(Sounds like a Bones episode, don’t it? Anyway…)
Some devotional books are dedicated to helping you feel better about your life each day…. My purpose here is to embrace the mysteries of God and then proclaim by faith that, despite my selfishness and lack of understanding, God is worthy of all praise. If that encourages you, then good. You can thank God for that, too.
Sound like your cup of tea? Then read on….
John Van Dusen. Standing By the Sea: Stretch Out Your Hands, Walk Into the Mystery. A 52-Week Devotional. 188p., $6.92 (paperback), $2.99 (Kindle), CreateSpace.
Although John Van Dusen’s stated intent elsewhere is to get you deeper into the Word of God (and there’s ample sections in each weekly devotional to help you do that), what it’ll accomplish more is to get the already-existing Word of God deeper into you. To realize that in the messiness of life, all our emotions, all our bewilderment, all our failures, there God still is. And that’s a message worth sharing.
You’ll be able to tell pretty quickly that John’s a worship leader; there’s a creativity here (and yes, flakiness — but that’s not a bad thing) that’s hard to miss. In his best moments, John’s style reminds me more than a little bit of Shane Claiborne — winsome, disarmingly informal, insightful, sometimes meditative and/or sensory. Other times, I think, “He really could’ve/should’ve stopped there.” But that too is part of the charm here.
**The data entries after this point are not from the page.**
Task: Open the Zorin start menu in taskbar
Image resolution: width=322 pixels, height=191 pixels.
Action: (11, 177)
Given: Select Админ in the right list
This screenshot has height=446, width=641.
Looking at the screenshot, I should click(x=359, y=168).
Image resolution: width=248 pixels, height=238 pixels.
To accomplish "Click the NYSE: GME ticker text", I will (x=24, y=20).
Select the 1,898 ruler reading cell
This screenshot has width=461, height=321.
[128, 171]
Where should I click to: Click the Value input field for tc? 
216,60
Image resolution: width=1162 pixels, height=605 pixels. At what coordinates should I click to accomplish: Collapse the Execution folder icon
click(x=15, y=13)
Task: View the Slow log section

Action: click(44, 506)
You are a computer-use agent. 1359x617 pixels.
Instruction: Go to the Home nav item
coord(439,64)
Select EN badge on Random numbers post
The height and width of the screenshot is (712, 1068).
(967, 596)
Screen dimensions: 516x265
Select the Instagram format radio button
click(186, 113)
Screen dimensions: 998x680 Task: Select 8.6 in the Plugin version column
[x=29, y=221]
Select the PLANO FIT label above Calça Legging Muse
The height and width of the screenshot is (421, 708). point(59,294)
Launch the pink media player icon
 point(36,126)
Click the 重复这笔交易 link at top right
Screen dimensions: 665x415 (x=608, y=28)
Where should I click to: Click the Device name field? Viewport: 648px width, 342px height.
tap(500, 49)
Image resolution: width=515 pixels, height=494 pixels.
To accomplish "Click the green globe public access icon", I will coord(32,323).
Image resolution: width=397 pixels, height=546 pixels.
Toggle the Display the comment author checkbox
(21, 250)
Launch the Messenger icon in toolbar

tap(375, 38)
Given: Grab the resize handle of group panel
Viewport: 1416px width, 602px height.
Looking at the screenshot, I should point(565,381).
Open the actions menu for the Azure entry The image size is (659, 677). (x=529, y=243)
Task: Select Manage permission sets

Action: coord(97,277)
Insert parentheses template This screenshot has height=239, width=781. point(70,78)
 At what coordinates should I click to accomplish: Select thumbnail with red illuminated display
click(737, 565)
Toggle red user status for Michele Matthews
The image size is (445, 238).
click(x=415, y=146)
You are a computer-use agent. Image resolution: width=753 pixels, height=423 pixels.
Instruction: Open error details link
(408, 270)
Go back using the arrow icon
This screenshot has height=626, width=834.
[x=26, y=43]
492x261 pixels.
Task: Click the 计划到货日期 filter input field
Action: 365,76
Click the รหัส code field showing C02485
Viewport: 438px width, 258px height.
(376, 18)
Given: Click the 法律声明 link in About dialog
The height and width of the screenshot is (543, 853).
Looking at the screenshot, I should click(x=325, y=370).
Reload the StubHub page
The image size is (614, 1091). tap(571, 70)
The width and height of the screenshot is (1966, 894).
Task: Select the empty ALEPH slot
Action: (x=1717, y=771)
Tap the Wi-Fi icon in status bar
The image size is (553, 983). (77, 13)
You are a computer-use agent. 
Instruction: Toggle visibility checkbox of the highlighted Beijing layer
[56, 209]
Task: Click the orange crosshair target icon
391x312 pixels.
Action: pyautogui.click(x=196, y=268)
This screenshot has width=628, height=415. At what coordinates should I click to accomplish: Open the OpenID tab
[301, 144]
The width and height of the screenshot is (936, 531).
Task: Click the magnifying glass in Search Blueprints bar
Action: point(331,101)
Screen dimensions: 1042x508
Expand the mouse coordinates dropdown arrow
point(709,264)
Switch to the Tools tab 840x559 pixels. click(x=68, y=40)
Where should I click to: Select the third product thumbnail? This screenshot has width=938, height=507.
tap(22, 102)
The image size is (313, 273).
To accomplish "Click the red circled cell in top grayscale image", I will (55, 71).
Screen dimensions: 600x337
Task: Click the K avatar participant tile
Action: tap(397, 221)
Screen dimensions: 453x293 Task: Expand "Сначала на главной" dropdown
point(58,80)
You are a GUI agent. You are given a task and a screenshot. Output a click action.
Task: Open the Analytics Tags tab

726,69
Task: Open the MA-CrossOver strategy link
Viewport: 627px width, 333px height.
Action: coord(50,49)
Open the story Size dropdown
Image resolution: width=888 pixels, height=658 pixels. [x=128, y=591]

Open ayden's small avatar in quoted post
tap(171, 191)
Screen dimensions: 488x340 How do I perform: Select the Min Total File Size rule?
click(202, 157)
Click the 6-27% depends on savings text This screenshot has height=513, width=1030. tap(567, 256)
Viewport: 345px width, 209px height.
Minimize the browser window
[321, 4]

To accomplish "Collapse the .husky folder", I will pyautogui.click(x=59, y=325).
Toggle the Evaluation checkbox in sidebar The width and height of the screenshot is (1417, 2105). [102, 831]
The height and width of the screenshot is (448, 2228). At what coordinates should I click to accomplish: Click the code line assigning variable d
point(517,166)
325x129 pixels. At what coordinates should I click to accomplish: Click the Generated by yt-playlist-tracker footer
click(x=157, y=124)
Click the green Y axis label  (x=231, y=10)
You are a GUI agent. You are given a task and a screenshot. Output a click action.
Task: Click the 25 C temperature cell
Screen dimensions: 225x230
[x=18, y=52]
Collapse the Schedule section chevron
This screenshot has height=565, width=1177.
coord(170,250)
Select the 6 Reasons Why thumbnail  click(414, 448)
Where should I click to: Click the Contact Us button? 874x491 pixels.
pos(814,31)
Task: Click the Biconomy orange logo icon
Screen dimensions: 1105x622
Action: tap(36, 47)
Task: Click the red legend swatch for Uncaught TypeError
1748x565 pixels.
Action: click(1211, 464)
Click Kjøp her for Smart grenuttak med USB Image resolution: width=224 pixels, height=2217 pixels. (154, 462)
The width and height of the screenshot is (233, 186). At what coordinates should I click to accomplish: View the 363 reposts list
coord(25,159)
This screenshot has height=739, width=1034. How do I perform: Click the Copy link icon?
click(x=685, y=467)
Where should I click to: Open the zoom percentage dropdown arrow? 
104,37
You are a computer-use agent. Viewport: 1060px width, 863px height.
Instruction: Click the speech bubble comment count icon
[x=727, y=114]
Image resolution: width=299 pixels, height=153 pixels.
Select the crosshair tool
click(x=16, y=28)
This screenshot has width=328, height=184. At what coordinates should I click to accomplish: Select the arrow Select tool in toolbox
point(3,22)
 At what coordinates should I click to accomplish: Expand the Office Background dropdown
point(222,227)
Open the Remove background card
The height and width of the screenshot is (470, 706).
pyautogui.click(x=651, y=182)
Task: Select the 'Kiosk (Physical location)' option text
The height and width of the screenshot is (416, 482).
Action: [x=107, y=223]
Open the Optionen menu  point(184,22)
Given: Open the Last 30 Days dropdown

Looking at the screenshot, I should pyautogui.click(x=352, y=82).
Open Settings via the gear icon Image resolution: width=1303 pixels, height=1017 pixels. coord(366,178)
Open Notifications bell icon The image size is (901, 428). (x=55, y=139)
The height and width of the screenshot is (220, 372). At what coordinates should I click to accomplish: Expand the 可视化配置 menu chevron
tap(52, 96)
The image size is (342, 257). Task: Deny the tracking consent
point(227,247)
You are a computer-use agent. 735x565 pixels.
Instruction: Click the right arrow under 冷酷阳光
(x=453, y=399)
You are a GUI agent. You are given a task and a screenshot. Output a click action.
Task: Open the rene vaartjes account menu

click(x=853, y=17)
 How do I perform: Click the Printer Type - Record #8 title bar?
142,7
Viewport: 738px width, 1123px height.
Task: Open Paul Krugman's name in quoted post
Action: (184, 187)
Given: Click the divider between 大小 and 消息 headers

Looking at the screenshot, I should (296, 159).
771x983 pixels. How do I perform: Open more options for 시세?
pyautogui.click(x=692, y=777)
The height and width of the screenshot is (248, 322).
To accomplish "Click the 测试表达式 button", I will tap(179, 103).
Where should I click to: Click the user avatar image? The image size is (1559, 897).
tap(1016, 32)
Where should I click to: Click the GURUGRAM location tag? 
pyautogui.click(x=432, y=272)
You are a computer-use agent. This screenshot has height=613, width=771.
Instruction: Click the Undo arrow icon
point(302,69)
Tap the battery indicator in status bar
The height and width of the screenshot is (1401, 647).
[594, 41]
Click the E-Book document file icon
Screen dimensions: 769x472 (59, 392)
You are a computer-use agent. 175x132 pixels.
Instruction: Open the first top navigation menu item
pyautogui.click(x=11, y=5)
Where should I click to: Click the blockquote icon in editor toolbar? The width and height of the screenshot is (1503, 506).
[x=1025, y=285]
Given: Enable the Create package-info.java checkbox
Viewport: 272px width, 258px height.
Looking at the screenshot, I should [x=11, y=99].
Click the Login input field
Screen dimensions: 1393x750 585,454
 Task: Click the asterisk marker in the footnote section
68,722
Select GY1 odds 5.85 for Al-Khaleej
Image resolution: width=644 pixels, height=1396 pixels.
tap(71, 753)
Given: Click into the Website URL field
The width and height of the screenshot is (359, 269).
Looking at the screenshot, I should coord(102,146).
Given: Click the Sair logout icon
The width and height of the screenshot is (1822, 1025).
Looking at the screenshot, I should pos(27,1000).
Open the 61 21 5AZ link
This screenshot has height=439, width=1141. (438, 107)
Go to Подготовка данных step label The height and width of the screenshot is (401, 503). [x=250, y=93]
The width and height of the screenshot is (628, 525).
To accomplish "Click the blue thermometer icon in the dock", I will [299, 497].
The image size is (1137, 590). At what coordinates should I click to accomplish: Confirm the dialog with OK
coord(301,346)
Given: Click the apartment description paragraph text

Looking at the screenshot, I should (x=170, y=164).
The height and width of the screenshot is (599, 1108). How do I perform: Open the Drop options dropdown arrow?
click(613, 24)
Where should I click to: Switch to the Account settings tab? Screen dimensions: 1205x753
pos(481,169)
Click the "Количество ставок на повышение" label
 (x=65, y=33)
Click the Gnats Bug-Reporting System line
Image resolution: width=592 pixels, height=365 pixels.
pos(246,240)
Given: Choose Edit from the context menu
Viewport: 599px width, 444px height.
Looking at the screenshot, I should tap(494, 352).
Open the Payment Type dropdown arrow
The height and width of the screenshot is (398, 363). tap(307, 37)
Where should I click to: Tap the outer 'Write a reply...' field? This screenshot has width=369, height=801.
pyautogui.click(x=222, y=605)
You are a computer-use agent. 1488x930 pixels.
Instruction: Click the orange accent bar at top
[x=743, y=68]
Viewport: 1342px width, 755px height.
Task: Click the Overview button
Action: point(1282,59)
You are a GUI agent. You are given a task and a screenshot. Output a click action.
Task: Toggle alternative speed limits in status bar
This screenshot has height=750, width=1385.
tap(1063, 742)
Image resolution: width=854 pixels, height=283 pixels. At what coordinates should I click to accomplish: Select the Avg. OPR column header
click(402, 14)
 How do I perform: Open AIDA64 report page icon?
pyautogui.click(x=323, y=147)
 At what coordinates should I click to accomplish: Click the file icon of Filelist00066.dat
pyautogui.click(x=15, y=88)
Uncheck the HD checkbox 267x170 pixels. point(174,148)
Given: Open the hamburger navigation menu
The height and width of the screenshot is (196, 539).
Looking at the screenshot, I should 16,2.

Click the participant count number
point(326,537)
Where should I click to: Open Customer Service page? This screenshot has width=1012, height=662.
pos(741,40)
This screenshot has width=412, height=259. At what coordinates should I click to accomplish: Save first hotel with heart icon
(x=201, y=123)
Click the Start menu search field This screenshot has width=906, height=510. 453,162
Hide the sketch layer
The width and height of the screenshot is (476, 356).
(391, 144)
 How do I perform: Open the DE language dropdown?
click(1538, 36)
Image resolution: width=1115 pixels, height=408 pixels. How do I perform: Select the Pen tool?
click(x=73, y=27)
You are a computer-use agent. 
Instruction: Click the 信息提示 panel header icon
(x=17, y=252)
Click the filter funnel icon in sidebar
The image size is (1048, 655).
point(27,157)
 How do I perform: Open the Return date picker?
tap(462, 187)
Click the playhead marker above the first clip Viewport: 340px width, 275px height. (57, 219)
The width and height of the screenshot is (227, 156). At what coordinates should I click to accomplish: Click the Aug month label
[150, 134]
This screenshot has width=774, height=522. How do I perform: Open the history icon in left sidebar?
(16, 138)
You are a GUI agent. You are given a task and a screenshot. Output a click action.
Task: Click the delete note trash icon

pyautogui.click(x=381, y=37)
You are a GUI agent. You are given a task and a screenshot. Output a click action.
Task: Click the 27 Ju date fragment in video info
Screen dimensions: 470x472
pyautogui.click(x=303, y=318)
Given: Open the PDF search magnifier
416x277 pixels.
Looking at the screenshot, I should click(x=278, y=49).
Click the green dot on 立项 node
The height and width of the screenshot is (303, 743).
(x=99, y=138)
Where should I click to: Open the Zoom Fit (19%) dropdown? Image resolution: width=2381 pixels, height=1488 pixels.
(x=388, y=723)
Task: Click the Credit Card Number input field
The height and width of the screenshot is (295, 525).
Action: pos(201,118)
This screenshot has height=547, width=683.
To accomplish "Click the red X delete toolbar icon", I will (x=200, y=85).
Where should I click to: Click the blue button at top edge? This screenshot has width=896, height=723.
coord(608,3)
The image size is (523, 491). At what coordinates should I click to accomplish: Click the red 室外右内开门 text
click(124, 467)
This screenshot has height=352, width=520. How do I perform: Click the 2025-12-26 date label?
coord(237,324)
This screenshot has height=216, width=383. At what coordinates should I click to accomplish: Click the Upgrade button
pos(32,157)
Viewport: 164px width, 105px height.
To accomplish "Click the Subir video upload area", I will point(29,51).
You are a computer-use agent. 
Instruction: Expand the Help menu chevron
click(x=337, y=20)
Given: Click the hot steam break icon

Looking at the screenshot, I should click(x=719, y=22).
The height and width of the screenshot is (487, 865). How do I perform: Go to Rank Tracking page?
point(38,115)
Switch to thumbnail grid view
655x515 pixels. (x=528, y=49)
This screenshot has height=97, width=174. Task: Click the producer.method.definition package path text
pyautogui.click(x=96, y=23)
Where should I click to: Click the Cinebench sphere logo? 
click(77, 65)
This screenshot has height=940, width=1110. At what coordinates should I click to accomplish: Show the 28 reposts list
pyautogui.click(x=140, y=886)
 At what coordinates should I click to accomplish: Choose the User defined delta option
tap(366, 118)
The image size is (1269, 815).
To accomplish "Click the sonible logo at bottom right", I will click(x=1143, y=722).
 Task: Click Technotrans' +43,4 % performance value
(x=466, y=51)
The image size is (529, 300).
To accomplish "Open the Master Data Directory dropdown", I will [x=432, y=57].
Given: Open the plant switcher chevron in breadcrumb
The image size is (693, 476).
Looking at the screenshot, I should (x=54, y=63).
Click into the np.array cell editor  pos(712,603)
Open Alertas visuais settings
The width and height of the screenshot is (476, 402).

The meditations themselves are each a modest length — two oversized pages, as a rule — and each closes with a few “questions of mystery,” again ranging from the profound to the goofy but all of them intended to get you thinking about God’s place in each part of your life and to help us remember that we’re all in this together. And with that, one more sample to give you the flavor:
The plain truth for all as we walk out our simple faith is this: That nearly invisible Sunday school teacher struggling to write yet another lesson for a class suffers the same ups and downs that Eugene Peterson has. No matter how bright the star, we’re all made of the same stuff. And that stuff is characterized by missteps and tipped halos….
Take heart. Despite personal failure we more often than not reflect the handiwork and artistry of God…. We are beautiful, undone, planned on but free to blossom in the most unlikely places…. Reflect on that.
In short, Standing By the Sea is a very human book. And if you’re a human, too, you’ll enjoy it — and likely get pulled up short a few times by the Spirit in the process.